Data requirements for Udvary et al. (2022)¶
[78]:
import Interface as I
from pathlib import Path
from getting_started import example_data_dir
import os
You can download the barrel cortex model from Harvard Dataverse:
pixi run download_bc_model
[79]:
# Check if the model is downloaded
from os.path import exists as path_exists, join as path_join, expandvars
assert path_exists(expandvars(path_join("$ISF_HOME", "barrel_cortex"))), "Please download the barrel cortex model first by running pixi r download_bc_model"
[54]:
def print_head(fn, head=10):
"""Convenience function to print the first n lines of a file"""

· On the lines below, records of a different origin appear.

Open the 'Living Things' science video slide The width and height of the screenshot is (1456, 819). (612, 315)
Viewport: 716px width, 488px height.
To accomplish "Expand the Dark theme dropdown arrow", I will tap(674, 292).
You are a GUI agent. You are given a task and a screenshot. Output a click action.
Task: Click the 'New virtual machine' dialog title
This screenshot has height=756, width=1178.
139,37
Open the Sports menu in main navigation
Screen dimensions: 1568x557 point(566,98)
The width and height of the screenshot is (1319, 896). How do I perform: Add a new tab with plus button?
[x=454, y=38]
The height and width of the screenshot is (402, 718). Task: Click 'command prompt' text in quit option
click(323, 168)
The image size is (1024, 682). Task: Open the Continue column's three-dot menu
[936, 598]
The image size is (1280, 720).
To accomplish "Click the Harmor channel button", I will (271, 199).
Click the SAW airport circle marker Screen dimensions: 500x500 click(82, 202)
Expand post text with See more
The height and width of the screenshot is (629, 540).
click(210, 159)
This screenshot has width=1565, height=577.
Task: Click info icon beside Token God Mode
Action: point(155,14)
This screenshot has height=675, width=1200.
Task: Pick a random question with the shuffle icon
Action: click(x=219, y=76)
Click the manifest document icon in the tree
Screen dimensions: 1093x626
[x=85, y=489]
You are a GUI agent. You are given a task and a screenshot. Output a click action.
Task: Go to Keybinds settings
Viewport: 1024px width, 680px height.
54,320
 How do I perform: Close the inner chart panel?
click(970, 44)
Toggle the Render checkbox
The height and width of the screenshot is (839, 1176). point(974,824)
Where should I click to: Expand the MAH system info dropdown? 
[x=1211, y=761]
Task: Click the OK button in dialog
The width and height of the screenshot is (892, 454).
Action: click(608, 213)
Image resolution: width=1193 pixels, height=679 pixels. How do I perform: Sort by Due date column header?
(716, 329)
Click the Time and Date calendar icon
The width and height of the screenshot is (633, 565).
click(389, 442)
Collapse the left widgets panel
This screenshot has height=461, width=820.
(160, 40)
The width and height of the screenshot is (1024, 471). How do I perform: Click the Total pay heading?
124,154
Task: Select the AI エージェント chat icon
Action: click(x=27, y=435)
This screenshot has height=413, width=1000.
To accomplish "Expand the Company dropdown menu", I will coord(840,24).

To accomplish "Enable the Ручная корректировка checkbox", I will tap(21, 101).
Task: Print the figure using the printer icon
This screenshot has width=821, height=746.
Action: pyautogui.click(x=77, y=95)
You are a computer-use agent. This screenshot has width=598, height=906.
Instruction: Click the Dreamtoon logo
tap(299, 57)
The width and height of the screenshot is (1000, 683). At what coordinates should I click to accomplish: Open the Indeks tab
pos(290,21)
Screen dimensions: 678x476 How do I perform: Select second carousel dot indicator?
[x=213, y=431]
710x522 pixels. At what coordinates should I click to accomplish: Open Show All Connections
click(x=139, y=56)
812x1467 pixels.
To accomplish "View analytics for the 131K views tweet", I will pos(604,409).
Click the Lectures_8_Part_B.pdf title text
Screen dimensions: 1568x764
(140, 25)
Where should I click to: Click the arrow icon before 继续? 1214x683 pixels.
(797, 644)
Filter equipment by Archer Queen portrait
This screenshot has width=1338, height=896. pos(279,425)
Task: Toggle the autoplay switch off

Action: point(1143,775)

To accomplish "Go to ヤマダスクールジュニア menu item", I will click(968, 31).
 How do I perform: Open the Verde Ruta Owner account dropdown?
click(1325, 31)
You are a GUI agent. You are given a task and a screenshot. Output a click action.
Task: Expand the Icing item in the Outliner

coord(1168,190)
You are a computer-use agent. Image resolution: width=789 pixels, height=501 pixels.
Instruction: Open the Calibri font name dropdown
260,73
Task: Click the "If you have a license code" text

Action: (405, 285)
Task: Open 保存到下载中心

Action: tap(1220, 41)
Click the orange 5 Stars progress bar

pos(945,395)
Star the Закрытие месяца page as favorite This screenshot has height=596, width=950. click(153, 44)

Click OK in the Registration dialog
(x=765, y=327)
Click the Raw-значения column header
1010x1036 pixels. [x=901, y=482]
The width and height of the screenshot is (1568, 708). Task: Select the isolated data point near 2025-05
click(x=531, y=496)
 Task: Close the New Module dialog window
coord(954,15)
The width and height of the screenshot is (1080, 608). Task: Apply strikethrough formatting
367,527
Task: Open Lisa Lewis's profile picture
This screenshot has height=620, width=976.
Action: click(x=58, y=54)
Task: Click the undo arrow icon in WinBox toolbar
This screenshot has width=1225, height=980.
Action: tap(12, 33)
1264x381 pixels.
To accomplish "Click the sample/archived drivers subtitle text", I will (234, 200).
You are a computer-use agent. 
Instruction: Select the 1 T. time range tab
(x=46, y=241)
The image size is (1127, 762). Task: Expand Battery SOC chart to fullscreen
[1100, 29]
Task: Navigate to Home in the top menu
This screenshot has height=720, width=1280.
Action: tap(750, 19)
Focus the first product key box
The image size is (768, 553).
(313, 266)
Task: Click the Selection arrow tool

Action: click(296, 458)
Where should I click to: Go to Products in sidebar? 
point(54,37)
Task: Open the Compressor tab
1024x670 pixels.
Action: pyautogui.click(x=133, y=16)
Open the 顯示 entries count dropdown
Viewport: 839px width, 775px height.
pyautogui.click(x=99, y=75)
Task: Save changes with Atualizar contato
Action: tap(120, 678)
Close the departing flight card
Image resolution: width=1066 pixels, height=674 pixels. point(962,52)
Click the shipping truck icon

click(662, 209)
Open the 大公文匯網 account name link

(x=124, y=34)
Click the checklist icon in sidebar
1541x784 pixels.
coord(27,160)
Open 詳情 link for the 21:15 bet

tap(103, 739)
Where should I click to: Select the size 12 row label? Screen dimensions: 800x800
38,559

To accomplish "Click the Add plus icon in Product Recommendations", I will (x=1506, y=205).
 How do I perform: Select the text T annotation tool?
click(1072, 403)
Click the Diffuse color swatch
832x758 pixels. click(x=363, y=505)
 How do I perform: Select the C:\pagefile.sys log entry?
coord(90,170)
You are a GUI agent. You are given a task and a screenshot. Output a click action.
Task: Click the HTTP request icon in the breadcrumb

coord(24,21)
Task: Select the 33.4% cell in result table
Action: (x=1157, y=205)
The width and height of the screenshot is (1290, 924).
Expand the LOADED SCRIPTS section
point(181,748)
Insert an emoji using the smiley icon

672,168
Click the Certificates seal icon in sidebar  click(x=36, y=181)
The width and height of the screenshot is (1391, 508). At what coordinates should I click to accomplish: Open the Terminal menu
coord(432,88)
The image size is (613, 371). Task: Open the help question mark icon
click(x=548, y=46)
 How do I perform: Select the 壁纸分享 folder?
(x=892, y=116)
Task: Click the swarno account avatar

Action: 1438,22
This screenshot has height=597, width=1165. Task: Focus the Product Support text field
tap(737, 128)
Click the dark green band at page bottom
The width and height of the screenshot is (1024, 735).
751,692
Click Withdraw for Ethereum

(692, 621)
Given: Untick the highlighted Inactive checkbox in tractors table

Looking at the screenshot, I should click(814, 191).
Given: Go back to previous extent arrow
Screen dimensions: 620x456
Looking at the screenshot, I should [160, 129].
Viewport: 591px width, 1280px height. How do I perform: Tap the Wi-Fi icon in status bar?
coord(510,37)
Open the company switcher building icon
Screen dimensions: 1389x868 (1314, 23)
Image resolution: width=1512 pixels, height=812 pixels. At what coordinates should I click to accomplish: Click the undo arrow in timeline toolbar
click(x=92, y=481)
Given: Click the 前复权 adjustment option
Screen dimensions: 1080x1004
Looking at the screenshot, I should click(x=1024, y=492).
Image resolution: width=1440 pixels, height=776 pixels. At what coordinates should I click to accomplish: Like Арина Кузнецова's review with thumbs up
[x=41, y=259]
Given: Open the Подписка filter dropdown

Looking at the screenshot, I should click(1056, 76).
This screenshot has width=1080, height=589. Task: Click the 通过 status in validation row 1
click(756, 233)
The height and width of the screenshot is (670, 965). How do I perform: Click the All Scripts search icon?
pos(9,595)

with open(fn) as input_file:
head = [next(input_file) for _ in range(head)]
print("".join(head))
The methods in Udvary et al. (2022) require the following empirical data:
Amount of cells per cell type across the neuropil
3D density distribution of synapses across the neuropil
Density of postsynaptic targets on the postsynaptic cell type, in units of length and area
Locations of boutons in the neuropil, per cell type
The files that contain this data can be defined as default settings in the user configuration. Below, we inspect the content of each file to familiarize the user with the format of these data.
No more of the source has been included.